* begin Text to read *
Skip to content

cita-cloud/cita-node-operator

Repository files navigation

CITA Node Operator

English | 简体中文

ATTENTIONS: THE MAIN BRANCH MAY BE IN AN UNSTABLE OR EVEN BROKEN STATE DURING DEVELOPMENT.

Overview

The CITA Node Operator provides an easy and solid solution to deploy and manage a full CITA-Cloud blockchain service stack to the target Kubernetes clusters in a scalable and high-available way. The CITA Node Operator defines multiple custom resources on top of Kubernetes Custom Resources. The Kubernetes API can then be used in a declarative way to manage CITA-Cloud deployment stack and ensure its scalability and high-availability operation.

Getting started

Deploy CITA Node Operator

  • Add CITA Node Operator repository
helm repo add cita-node-operator https://cita-cloud.github.io/cita-node-operator
  • Create the namespace to install CITA Node Operator(if needed)
kubectl create ns cita
  • Install CITA Node Operator
helm install cita-node-operator cita-node-operator/cita-node-operator -n=cita
  • Verify the installation
kubectl get pod -ncita | grep cita-node-operator

The expected output is as follows:

NAME                                         READY   STATUS    RESTARTS   AGE
cita-node-operator-757fcf4466-gllsn         1/1     Running   0          45h

Custom Resource Definition

CitaNode

Currently unavailable

BlockHeightFallback

Block height fallback. Roll back the block height of a node to the specified height.
* end Text to read *
* begin Record list *
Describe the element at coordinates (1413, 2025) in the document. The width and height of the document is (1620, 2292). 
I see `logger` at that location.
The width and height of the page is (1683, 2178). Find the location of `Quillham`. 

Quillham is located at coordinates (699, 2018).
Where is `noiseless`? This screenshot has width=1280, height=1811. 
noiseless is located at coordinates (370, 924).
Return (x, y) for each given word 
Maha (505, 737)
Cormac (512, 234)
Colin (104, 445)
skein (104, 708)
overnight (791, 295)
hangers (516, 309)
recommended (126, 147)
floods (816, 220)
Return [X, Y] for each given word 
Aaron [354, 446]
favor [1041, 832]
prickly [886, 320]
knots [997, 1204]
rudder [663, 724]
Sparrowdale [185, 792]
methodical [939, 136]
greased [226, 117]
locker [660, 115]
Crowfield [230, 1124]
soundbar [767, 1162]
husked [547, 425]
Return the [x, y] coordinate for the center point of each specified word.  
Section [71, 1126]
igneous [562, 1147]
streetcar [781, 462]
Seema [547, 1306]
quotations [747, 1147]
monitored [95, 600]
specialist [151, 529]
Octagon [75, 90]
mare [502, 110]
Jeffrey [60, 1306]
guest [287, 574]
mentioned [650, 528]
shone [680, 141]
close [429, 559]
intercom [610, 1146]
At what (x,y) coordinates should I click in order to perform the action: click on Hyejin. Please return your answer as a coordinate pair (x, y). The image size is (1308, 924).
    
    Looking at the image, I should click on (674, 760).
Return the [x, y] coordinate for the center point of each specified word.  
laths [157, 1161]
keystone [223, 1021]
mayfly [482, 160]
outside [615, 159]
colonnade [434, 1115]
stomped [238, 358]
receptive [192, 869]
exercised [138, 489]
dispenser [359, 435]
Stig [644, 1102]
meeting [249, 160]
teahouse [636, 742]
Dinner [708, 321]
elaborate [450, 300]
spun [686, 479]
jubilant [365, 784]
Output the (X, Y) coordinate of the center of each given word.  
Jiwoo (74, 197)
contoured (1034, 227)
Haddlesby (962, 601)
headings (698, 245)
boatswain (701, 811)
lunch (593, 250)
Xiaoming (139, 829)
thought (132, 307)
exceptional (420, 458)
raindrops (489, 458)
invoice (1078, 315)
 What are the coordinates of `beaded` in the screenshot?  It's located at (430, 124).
* end Record list *
Objective: From the CITA Node Operator page, please repeat everything from "Getting started" down to "Node Operator(if needed)" word for word.

Written answer:
Getting started

Deploy CITA Node Operator

  • Add CITA Node Operator repository
helm repo add cita-node-operator https://cita-cloud.github.io/cita-node-operator
  • Create the namespace to install CITA Node Operator(if needed)